---------- DATASET CONTENT ----------
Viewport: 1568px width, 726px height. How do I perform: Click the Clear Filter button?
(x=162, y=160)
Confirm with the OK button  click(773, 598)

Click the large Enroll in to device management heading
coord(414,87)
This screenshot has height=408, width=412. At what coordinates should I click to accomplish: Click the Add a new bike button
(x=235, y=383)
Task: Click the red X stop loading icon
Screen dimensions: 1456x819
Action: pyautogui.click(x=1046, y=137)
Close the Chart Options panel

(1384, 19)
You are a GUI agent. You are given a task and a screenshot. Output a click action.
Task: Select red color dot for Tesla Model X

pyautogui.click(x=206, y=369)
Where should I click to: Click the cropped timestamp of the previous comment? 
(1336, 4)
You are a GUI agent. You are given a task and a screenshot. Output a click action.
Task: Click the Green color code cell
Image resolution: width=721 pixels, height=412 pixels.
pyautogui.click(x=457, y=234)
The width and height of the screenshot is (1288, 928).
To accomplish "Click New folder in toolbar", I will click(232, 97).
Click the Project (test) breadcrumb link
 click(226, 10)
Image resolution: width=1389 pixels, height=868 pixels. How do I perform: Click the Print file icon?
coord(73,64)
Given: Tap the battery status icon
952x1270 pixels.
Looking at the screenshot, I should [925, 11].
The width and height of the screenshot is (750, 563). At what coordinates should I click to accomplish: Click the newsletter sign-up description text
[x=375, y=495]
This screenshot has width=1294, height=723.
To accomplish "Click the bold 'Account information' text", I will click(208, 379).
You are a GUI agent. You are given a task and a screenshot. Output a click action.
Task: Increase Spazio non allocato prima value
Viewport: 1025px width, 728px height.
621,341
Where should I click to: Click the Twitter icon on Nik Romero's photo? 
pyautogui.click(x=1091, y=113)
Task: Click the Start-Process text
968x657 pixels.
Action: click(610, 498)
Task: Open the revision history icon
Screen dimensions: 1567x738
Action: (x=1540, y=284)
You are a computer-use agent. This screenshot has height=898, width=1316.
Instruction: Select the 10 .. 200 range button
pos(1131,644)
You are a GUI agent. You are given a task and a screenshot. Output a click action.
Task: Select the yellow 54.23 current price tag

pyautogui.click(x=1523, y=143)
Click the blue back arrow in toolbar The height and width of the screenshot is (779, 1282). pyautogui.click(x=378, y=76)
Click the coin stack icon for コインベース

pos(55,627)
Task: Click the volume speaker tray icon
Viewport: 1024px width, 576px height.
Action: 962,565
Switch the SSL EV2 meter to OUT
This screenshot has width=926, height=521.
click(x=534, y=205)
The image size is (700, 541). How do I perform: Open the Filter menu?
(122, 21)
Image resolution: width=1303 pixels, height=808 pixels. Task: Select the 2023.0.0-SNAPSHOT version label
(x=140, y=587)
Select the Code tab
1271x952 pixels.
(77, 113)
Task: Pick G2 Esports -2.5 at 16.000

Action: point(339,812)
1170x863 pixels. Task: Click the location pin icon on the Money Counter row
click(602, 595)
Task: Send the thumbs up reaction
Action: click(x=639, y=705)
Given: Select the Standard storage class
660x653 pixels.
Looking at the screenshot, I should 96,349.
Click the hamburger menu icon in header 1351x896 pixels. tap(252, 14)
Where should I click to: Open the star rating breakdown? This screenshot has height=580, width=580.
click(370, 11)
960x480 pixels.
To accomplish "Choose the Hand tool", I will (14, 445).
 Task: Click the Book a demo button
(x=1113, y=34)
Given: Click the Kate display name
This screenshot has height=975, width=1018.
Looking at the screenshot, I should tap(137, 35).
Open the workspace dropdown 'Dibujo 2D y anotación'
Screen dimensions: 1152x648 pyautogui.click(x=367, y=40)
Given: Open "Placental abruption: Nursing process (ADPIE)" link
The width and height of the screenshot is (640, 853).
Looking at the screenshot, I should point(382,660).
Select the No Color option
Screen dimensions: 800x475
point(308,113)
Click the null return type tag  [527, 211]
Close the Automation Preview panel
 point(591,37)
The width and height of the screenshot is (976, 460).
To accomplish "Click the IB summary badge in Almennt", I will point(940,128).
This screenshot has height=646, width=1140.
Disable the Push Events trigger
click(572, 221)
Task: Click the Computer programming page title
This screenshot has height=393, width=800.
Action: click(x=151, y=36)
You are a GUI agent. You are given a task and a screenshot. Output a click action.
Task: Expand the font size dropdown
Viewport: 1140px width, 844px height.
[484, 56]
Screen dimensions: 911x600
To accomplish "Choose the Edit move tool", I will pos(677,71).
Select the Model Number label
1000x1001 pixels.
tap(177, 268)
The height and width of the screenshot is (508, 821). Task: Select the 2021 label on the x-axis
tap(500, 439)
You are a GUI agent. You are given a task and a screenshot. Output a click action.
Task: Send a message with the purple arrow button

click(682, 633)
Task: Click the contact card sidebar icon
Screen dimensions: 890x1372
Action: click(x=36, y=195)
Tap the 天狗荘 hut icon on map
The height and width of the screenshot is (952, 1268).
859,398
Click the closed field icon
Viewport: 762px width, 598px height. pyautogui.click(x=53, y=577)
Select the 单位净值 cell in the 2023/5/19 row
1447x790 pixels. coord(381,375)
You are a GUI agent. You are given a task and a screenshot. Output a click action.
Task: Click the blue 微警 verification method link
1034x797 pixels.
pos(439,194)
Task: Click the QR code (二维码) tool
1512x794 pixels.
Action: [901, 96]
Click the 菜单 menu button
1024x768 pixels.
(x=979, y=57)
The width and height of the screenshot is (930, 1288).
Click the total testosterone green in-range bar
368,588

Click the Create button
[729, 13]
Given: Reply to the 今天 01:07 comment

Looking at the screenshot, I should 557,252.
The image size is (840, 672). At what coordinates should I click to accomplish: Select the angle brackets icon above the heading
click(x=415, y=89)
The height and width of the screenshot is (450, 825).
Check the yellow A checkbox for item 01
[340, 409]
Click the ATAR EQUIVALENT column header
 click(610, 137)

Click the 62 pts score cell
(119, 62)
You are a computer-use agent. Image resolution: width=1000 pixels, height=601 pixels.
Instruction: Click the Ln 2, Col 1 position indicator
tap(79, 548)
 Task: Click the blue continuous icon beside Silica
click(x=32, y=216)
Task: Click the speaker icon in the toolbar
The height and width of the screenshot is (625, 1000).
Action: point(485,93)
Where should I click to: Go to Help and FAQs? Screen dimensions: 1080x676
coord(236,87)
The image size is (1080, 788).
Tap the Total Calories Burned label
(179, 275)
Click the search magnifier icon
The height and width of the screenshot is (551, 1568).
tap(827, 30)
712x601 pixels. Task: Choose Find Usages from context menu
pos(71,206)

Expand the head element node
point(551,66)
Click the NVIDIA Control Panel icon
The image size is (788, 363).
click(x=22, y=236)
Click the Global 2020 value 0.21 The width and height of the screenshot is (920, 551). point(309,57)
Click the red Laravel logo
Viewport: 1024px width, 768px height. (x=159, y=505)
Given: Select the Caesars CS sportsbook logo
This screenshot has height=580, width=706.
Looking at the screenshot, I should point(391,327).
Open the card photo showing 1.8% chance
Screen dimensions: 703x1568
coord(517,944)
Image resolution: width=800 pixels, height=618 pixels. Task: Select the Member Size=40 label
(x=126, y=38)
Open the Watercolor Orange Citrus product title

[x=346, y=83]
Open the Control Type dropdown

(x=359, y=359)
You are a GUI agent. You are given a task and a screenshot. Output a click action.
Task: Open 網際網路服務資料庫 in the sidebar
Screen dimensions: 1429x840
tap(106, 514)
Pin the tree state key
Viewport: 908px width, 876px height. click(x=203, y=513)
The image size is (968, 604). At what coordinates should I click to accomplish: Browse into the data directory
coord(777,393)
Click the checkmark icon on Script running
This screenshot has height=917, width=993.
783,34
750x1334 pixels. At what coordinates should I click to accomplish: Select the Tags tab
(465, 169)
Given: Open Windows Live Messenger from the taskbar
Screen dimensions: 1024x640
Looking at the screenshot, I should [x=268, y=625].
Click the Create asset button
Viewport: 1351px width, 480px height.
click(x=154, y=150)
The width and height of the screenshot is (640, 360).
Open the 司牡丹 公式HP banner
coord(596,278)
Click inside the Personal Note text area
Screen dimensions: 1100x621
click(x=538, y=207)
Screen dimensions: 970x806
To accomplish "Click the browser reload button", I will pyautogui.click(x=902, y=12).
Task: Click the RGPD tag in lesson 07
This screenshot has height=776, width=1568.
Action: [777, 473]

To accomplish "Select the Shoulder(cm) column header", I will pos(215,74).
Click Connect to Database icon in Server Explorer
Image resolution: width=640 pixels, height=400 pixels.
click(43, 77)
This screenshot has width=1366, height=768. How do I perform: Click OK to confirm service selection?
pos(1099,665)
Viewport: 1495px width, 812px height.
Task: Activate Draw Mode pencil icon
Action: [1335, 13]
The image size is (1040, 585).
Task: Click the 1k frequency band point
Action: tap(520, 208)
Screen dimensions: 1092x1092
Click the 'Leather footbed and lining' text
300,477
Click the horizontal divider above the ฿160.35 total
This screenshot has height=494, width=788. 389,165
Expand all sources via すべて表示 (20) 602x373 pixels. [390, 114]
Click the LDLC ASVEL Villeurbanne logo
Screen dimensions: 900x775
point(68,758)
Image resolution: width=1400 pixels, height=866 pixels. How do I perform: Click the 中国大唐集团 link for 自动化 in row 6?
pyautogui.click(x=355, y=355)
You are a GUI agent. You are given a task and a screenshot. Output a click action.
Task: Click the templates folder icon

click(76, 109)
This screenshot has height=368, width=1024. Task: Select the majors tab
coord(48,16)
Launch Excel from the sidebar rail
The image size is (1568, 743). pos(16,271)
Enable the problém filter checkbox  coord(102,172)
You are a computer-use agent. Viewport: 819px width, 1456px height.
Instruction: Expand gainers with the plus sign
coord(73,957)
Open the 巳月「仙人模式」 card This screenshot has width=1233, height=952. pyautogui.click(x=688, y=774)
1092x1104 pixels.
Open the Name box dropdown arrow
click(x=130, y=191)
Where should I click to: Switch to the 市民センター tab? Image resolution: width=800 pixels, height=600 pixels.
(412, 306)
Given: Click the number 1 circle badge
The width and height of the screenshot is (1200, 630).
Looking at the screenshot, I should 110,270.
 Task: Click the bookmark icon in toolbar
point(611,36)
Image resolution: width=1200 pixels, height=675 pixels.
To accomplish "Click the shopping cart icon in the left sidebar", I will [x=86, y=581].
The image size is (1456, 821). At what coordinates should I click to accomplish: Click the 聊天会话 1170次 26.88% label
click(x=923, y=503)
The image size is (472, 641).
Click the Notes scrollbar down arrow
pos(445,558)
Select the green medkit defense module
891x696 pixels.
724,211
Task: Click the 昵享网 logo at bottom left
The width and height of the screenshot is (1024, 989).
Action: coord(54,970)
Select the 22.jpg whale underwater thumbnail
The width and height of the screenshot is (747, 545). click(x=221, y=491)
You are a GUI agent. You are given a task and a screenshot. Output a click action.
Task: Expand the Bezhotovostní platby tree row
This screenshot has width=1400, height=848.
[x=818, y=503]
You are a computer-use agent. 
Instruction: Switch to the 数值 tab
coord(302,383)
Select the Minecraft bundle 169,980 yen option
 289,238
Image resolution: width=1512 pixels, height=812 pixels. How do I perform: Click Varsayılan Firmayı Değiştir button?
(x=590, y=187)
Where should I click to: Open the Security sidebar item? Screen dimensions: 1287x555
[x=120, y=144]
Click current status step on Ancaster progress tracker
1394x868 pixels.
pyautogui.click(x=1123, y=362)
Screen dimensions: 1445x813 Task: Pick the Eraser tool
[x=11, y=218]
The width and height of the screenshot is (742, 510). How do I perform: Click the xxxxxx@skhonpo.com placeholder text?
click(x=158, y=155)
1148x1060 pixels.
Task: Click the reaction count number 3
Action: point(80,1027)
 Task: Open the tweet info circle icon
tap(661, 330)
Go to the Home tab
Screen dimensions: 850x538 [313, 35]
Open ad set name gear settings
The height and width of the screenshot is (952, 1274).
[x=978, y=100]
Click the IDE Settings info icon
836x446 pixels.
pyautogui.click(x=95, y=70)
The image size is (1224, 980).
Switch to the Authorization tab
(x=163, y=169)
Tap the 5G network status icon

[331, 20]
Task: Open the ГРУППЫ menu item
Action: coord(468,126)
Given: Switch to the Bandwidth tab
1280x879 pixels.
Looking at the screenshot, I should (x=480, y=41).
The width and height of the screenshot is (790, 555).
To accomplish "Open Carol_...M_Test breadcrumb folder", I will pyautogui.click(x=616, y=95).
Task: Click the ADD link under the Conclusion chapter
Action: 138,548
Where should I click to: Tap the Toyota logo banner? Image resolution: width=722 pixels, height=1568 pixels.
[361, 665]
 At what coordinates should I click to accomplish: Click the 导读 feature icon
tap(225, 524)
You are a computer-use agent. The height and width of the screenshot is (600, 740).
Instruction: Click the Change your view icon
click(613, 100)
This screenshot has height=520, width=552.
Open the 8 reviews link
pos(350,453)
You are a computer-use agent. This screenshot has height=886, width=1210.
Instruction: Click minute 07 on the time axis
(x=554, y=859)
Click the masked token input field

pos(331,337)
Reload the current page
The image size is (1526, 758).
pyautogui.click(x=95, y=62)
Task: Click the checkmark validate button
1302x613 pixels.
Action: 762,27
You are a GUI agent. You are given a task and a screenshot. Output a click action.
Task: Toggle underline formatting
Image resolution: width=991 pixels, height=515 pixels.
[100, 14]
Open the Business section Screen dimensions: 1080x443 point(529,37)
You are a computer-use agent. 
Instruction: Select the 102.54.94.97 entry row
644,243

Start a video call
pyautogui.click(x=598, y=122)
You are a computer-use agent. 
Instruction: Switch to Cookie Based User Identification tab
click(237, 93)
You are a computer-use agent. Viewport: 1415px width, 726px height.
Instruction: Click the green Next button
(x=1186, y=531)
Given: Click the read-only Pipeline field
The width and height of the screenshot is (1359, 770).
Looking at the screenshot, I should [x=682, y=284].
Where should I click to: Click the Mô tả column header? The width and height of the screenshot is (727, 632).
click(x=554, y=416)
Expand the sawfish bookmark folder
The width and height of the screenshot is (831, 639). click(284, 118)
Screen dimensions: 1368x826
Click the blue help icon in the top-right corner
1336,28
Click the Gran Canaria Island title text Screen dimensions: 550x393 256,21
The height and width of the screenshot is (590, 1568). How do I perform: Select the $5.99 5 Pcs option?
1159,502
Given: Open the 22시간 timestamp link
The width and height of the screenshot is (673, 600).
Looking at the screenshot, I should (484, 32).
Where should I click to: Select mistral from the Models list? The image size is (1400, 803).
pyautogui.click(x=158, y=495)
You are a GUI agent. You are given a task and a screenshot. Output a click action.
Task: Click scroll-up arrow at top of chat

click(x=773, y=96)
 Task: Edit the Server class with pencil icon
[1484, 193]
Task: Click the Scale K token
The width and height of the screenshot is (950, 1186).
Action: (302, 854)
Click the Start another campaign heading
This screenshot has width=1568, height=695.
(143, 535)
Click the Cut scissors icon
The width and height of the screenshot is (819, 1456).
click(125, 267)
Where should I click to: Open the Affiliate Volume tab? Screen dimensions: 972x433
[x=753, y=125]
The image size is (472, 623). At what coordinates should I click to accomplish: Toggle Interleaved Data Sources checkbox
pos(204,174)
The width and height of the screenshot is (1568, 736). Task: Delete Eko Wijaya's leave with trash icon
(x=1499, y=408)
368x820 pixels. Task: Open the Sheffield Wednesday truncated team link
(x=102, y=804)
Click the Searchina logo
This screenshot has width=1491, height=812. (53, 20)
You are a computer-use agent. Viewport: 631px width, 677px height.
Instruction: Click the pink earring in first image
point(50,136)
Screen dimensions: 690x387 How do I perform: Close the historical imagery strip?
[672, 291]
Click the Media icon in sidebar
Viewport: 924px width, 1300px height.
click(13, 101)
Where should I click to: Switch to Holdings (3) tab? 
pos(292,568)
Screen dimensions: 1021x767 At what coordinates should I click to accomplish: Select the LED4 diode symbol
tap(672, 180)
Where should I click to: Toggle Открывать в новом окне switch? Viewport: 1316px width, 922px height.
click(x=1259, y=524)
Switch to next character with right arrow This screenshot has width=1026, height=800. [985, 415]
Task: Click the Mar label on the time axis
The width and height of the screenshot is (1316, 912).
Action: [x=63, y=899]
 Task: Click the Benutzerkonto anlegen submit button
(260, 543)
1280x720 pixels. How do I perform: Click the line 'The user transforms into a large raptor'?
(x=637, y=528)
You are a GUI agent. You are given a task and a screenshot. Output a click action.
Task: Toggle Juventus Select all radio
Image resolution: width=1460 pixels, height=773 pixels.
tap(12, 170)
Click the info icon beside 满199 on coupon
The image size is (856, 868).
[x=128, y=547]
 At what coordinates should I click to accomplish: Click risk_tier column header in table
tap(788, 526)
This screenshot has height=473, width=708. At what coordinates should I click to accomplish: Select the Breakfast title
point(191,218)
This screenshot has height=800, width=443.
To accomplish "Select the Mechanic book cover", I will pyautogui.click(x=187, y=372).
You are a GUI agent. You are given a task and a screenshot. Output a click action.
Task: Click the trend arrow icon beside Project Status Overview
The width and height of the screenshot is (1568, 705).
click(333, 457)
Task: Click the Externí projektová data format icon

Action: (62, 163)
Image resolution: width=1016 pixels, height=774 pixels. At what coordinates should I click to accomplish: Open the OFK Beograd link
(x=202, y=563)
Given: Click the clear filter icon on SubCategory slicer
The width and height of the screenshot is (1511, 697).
----------
Your task is to retype the entries verbatim, starting with the line that holds "You are a computer-use agent. The" and stopping after the line that holds "Task: Click the Scale K token".

You are a computer-use agent. The height and width of the screenshot is (600, 740).
Instruction: Click the Change your view icon
click(613, 100)
This screenshot has height=520, width=552.
Open the 8 reviews link
pos(350,453)
You are a computer-use agent. This screenshot has height=886, width=1210.
Instruction: Click minute 07 on the time axis
(x=554, y=859)
Click the masked token input field

pos(331,337)
Reload the current page
The image size is (1526, 758).
pyautogui.click(x=95, y=62)
Task: Click the checkmark validate button
1302x613 pixels.
Action: 762,27
You are a GUI agent. You are given a task and a screenshot. Output a click action.
Task: Toggle underline formatting
Image resolution: width=991 pixels, height=515 pixels.
[100, 14]
Open the Business section Screen dimensions: 1080x443 point(529,37)
You are a computer-use agent. 
Instruction: Select the 102.54.94.97 entry row
644,243

Start a video call
pyautogui.click(x=598, y=122)
You are a computer-use agent. 
Instruction: Switch to Cookie Based User Identification tab
click(237, 93)
You are a computer-use agent. Viewport: 1415px width, 726px height.
Instruction: Click the green Next button
(x=1186, y=531)
Given: Click the read-only Pipeline field
The width and height of the screenshot is (1359, 770).
Looking at the screenshot, I should [x=682, y=284].
Where should I click to: Click the Mô tả column header? The width and height of the screenshot is (727, 632).
click(x=554, y=416)
Expand the sawfish bookmark folder
The width and height of the screenshot is (831, 639). click(284, 118)
Screen dimensions: 1368x826
Click the blue help icon in the top-right corner
1336,28
Click the Gran Canaria Island title text Screen dimensions: 550x393 256,21
The height and width of the screenshot is (590, 1568). How do I perform: Select the $5.99 5 Pcs option?
1159,502
Given: Open the 22시간 timestamp link
The width and height of the screenshot is (673, 600).
Looking at the screenshot, I should (484, 32).
Where should I click to: Select mistral from the Models list? The image size is (1400, 803).
pyautogui.click(x=158, y=495)
You are a GUI agent. You are given a task and a screenshot. Output a click action.
Task: Click scroll-up arrow at top of chat

click(x=773, y=96)
 Task: Edit the Server class with pencil icon
[1484, 193]
Task: Click the Scale K token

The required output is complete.